Contro tutto e tutti. “Against everything and everybody.” FC Internazionale di Milano (Inter Milan to you and me) have a new motto. Last weekend, when Inter wrapped up their 18th league title, it was the buzz phrase of choice, repeated like a mantra in press interviews by club president Massimo Moratti, captain Javier Zanetti and resident nutter Marco Materazzi. A siege mentality, a feeling of us against the world, has taken hold of the club over the past couple of years and it’s all, of course, down to just one man: Jose Mourinho.
Mourinho, more than anyone, has completely changed the personality of the club. Of the three big northern stripey teams, Inter were always the romantic losers, often the butt of jokes and jibes in the press and the curvas. They were the team of the arty, left-leaning intellectuals, loved by Mexican zapatistas and air-kissing fashion designers.

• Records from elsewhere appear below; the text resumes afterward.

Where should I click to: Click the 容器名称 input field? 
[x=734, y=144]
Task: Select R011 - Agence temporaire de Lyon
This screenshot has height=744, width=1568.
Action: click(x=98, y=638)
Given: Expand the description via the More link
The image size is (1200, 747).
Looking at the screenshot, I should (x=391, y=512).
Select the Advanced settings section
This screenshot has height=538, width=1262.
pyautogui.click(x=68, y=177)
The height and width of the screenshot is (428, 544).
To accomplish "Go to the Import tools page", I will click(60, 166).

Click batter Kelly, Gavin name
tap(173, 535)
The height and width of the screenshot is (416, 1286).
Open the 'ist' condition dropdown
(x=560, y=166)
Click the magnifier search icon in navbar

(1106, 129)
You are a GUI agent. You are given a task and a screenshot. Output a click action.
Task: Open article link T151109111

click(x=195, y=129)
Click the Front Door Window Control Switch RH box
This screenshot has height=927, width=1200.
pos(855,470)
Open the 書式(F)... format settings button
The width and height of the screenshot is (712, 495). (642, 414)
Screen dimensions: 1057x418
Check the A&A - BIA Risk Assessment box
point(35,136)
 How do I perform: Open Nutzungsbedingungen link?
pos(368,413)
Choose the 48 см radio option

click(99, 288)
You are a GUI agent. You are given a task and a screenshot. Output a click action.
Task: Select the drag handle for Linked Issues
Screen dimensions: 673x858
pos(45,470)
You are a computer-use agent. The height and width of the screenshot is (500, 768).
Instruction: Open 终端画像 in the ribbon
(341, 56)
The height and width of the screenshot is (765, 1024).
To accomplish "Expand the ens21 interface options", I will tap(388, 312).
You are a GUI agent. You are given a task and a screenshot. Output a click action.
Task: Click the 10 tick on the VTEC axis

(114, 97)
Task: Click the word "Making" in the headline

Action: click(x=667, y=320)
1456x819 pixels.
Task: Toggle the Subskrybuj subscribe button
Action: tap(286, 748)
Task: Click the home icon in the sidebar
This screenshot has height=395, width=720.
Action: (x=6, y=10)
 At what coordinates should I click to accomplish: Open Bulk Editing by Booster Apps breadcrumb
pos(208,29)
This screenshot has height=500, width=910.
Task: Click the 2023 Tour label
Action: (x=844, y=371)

Then along came the Calciopoli scandals and, just as crucially, a global recession that Moratti’s millions managed to survive relatively unscathed (unlike Berlusconi’s Fininvest empire and Juve’s cheque-signers Fiat). The Nerazzurri have never looked back, gorging themselves on silverware and firming up a squad now set to claim European glory. Over the past few years Inter have become decidedly antipatico, unlovable and, as Chelsea and Barcelona both now know, buggers to beat.
Mourinho’s arrival, his prickly press conferences and regular outbursts (against Roma boss Claudio Ranieri, against Juventus, against Italian football, but mostly against Italy itself), duly took all this up a notch or two. Inter versus Bayern has a pleasing retro ring to it and, if Inter should lift the cup with the big ears (as Italians like to call it), much will be made of Moratti’s achievement in matching the success of his father Angelo, who oversaw the creation of the European-conqueringgrande Inter side of the 1960s.
Moratti’s one of the nice guys, with a neat line in self-depreciation and fondness for immaculate tailoring. Few but the most rabid Juve fan will want to deny him his triumph, if it comes. But tomorrow night, like every Inter game over the past 18 months or so, will only be about Jose. When the Portuguese heads off to Real Madrid, he’ll leave behind a club that’s finally reclaiming its place among the Euro-elite, that’s being taken seriously again at domestic and international level. Inter has lost a little of its soul, but is now bristling with the arrogance of champions, chest-pumped and ready to take on all comers. Against everything and everybody.